Dubbed the “bishop of bling” by German media, Franz-Peter Tebartz-van Elst has been suspended by the Vatican over claims of excessive spending.

The Bishop of Limburg was ordered to leave his diocese for an “appropriate period” after a meeting with the Pope following a scandal about the spiralling costs of a multi-million-dollar renovation of his official residence.

He is accused of spending 31m euros (£26m; $42m) on the development, which was originally costed at 5.5m euros.

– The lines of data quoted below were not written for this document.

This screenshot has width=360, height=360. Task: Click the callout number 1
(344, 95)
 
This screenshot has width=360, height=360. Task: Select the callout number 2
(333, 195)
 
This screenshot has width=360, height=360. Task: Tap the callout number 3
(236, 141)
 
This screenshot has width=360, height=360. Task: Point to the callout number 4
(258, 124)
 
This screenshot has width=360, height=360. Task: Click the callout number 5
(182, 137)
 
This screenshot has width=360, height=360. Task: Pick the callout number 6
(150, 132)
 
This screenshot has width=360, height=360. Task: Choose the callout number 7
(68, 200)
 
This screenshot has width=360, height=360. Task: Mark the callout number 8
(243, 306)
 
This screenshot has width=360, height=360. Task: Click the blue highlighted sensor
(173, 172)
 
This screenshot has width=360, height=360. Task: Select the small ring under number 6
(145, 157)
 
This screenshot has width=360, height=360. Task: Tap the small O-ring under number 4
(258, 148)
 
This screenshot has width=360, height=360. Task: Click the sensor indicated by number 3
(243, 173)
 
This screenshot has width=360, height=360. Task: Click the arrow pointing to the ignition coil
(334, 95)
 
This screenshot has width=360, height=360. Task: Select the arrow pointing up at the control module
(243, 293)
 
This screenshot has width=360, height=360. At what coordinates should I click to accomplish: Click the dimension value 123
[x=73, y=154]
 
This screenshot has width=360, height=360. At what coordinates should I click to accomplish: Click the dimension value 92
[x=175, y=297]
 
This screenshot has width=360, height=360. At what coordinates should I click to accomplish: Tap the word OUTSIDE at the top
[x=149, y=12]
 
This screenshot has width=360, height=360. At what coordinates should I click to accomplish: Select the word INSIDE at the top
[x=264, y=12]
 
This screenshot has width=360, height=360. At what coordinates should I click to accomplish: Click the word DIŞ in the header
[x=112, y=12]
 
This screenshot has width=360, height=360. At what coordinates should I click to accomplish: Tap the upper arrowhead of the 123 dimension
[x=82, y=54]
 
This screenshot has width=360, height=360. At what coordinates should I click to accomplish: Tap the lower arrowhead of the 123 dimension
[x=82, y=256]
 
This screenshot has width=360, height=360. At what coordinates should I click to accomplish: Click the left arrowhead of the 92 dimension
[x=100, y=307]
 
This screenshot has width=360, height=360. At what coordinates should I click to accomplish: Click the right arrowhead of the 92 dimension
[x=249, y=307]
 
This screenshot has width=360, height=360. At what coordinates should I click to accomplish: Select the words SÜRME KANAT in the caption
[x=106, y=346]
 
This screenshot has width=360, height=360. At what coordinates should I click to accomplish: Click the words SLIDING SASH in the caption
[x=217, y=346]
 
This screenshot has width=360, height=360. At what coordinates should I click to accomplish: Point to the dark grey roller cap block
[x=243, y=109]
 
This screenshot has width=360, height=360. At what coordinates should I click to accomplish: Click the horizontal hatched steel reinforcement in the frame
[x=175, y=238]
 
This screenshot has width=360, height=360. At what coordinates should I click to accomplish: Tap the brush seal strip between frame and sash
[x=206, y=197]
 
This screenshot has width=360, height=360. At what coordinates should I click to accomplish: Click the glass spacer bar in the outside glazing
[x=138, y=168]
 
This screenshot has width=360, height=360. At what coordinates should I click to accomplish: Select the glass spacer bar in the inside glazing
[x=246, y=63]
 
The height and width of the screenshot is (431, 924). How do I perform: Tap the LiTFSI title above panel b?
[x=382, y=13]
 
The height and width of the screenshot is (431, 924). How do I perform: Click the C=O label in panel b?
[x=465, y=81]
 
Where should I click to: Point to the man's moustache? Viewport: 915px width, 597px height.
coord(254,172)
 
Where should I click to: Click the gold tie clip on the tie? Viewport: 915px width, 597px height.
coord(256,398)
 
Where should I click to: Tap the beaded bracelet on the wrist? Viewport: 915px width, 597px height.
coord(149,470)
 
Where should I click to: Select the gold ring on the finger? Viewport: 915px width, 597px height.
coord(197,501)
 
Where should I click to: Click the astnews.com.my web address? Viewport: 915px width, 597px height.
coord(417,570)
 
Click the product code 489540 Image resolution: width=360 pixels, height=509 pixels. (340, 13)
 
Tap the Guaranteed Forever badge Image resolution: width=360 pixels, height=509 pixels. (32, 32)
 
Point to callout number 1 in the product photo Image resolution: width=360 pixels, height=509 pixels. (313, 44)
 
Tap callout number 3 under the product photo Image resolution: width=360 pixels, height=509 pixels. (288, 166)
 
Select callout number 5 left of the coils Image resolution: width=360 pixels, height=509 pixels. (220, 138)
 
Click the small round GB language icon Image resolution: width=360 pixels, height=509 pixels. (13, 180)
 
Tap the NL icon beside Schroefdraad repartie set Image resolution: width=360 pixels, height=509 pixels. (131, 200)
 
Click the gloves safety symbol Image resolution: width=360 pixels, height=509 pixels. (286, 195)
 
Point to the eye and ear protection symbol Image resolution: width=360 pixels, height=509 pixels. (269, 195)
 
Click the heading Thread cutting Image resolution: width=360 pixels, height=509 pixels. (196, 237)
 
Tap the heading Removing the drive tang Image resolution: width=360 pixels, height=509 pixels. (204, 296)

The bishop – and his alleged spending habits – has become infamous in Germany, where many people pay tax to the Catholic Church. …
Bishop Tebartz-van Elst was born in the village of Twisteden in north-west Germany in 1959.

He has described himself as being a loner as a child, preferring to read rather than help on his family’s farm, according to the German newspaper Der Zeit.

He was ordained as a priest in 1985 and named auxiliary bishop of Munster in 2003 by Pope John Paul II.

In an article for Deutsche Welle, German Catholic theologian David Berger says Bishop Tebartz-van Elst was a “professor of liberal ideas” while in Munster.

But this changed under Pope Benedict, he says, and he came to believe in the dominant authority of bishops.